In these experiments, the results cannot be compared with the actual transformation, but the quality of the calibration can be evaluated by calculating the reprojection error, quantified as the MPE (mean pixel error).
Figure 11 shows sample images of the real environment experiment with the two rectangles of different sizes. Initially,
Figure 11a is an undistorted pinhole image with a field of view of 90°, while
Figure 11b is a fisheye-distorted image where the extra field of view is clearly visible.
Figure 11a is shown just for comparative purposes. In the present work, only fisheye images are used.
Table 2 shows the results of the calibration in the real environment. The results of the calibration using the proposed method and the minimization method are shown. The MPE is the mean pixel error of the selected corners of the rectangles from every point cloud once they are reprojected onto the equirectangular image, which corresponds to the spherical projection. The standard deviation is also shown. The mean pixel error and the standard deviation cannot be compared directly with the results from
Table 1, where the image used to measure them was half the resolution in both axes.
The first row from
Table 2 shows the results from the proposed method where the Kabsch algorithm was used. The rotation for every axis is close to 0, which is expected because the LiDAR and the camera are placed in a similar orientation. The translation is not very different from the minimization method in the second row, but the MPE from the proposed method is a bit higher, which means that the reprojection error is higher. The time required to calculate the transformation is much lower than for the minimization method, which is a plus for the proposed method.
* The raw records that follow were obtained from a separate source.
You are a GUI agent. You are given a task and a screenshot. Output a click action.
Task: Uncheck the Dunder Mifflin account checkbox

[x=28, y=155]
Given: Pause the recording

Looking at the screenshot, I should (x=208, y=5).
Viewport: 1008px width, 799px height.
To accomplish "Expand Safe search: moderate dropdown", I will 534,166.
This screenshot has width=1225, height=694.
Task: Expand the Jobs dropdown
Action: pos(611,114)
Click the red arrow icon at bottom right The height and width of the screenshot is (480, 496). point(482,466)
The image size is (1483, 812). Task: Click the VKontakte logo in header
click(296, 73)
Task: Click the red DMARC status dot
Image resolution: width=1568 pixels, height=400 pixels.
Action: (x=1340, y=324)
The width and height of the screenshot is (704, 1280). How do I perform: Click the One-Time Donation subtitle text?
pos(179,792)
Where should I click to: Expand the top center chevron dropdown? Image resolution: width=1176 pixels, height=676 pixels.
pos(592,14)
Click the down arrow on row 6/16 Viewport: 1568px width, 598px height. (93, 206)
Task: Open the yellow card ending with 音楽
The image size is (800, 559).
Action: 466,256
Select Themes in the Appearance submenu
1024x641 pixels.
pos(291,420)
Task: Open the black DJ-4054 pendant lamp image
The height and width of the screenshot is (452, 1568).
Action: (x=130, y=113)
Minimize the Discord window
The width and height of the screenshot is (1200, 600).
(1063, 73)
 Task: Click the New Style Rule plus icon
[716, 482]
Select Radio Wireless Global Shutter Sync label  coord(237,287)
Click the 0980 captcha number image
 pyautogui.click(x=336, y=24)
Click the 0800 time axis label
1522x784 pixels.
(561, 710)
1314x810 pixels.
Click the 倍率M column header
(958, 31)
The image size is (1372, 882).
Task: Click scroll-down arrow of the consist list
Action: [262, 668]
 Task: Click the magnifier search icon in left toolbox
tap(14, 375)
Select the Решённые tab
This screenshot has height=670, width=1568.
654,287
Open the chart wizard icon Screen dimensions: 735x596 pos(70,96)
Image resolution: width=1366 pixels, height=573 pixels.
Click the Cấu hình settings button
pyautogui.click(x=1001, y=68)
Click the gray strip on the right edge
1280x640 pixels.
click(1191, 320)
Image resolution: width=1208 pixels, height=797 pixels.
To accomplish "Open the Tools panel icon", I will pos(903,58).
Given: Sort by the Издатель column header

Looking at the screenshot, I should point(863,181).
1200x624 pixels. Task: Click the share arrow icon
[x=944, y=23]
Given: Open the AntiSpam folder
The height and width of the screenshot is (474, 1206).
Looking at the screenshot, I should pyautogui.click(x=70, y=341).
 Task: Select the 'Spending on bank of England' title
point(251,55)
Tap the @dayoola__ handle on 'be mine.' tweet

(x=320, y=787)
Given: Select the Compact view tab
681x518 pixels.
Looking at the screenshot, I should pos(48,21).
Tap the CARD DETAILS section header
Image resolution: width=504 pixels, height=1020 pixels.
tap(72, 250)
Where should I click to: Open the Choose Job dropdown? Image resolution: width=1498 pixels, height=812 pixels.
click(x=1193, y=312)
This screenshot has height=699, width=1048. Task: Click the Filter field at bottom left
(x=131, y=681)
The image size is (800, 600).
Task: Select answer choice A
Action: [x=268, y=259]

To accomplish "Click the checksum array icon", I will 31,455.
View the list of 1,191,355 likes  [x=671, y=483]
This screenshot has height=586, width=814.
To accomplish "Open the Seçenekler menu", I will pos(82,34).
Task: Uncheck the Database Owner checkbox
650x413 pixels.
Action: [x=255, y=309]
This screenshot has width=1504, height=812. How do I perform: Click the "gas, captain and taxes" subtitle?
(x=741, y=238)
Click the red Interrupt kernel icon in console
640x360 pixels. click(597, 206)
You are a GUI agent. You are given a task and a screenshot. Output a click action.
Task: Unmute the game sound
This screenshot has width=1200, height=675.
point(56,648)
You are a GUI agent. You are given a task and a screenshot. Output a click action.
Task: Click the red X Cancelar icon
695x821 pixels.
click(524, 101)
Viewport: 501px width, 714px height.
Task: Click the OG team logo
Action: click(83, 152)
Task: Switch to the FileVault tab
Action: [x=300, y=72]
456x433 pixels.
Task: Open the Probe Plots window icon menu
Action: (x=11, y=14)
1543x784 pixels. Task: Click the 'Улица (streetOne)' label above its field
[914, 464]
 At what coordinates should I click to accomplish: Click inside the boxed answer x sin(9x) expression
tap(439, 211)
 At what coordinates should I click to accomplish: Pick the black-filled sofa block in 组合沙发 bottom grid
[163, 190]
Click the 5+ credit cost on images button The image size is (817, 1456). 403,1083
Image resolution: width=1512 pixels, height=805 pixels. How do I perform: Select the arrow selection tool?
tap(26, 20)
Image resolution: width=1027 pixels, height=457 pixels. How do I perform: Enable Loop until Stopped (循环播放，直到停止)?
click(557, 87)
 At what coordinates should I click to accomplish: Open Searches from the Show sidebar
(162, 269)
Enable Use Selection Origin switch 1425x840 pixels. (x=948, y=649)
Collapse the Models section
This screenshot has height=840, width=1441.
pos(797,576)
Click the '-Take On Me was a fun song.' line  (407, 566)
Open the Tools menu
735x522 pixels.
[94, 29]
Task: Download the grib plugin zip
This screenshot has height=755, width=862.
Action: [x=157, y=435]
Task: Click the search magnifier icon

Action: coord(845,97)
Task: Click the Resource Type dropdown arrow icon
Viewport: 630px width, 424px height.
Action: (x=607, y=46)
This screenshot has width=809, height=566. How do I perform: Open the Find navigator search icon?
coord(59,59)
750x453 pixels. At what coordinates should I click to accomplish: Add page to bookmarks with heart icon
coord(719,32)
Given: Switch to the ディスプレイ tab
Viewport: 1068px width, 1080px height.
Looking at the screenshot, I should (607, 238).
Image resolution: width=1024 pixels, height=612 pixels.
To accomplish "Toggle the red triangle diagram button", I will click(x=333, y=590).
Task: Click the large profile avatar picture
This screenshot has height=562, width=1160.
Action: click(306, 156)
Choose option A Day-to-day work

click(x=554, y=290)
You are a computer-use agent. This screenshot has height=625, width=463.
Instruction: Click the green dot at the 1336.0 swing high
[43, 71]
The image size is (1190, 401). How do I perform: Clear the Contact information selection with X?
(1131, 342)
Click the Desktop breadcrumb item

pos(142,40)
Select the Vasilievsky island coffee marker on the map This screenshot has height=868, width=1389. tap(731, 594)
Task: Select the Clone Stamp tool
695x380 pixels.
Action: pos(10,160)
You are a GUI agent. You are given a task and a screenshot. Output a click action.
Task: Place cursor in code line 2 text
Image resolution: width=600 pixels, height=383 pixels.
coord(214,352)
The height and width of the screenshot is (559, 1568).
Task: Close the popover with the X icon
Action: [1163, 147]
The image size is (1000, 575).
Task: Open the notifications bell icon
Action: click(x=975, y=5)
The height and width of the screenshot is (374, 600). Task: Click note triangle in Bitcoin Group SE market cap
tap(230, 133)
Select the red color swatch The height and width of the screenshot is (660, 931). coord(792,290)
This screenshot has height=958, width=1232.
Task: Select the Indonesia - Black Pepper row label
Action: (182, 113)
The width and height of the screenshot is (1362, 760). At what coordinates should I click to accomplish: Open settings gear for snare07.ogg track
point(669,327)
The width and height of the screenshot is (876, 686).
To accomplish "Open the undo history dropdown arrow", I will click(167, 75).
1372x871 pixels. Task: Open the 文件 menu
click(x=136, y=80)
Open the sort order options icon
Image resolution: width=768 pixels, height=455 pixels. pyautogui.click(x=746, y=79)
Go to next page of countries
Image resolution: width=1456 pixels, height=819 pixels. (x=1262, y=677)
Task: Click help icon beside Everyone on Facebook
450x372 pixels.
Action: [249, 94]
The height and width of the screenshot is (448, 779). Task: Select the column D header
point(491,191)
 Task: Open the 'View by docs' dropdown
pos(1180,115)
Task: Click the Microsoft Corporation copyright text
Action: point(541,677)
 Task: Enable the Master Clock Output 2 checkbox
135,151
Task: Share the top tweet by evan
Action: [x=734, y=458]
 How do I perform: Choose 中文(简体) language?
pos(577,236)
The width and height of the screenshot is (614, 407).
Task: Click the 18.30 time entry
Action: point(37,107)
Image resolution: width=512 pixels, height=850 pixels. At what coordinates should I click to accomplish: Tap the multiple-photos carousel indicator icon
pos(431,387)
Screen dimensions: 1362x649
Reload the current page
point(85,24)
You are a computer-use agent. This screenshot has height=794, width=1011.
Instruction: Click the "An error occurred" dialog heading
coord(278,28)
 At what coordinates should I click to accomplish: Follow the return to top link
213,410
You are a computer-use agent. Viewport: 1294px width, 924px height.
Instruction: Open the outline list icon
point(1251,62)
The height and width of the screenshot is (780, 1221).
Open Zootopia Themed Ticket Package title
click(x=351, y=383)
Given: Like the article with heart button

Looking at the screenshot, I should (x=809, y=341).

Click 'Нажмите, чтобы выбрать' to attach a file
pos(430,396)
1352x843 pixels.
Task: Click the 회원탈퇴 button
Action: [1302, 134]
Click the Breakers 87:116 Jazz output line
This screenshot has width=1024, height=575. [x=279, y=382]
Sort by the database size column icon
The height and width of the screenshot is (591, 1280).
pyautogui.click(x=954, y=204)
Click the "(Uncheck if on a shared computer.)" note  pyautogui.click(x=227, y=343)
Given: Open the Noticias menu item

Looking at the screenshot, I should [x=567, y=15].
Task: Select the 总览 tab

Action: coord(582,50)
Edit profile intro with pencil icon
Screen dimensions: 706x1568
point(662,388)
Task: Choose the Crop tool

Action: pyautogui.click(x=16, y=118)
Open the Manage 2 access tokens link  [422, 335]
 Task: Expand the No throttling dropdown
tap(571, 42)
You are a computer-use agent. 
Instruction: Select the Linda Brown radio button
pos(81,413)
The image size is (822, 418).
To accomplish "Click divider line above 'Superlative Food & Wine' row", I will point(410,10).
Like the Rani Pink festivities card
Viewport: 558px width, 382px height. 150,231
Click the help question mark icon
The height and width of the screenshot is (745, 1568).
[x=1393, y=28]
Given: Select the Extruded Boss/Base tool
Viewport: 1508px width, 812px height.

Once again, as is evident in
Table 2, the minimization method provides better results in terms of reprojection error, while the proposed method achieves a very close result in a small fraction of the time. The detection of the corners of the rectangular polygons in the image is not completely perfect and depends on the quality of both the image and the point cloud sensors and the quality of the fisheye lens calibration. This makes it harder to obtain a reprojection error as low as in the simulation. It is also noticeable that the transformation parameters obtained are not very different between the two methods, so the quality of the calibration is not very different between them. Even the rotation parameters are very close to each other.
Figure 12 presents qualitative results. In this figure, the point cloud is shown after being reprojected onto the fisheye image. The points are reprojected onto the image after translating and rotating them with the transformation obtained from the proposed method so that they are in the same reference system as the image. The point cloud is colored based on the distance from the camera, so the points closer to the camera are shown in red and the points further away are shown in blue. The reprojection of the point cloud onto the image is visually correct and enables good fusion of the information from both sensors with a large field of view thanks to the fisheye lens. It is also noticeable that, even though the mean reprojection error is around 1.8 pixels in the equirectangular image, the LiDAR points are correctly reprojected onto the image without much distortion because the MPE (mean pixel error) is measured in the equirectangular image, which is a projection of the fisheye image with a higher resolution, to be compared with the simulation results.
The projection of the LiDAR points onto the image is not perfect but accurate enough for the fusion of the information from both sensors. It can be seen in
Figure 13 that the points are correctly reprojected onto the image, but some points obtained by the LiDAR sensor are placed over surfaces that they do not belong to. This occurs because the reference system of the LiDAR points is changed for the projection, so, from the perspective of the camera reference system, there will be further points obtained by the LiDAR that will stay behind other closer points sharing the same surfaces.
4. Discussion
The results of the experiments show that the proposed method is able to calibrate the system composed of a fisheye camera and a LiDAR sensor with a high degree of accuracy. The method has been tested both in a simulated environment and in a real environment. First, in the case of the simulated environment, the accuracy of the method has been measured through the mean rotation error, the mean translation error, and the MPE. Second, in the case of the real environment, the actual transformation between the camera and the LiDAR is not known, so the results obtained with the proposed method cannot be compared with this actual transformation. For this reason, we have used the reprojection error as a metric to evaluate the quality of the resulting calibration. In all the cases, these metrics indicate that the error is small enough to be used in applications where a wide field of view is needed. To clearly prove the validity of the approach,
Figure 12 and
Figure 13 show a point cloud projected onto the corresponding fisheye image using the estimated calibration parameters to perform this projection.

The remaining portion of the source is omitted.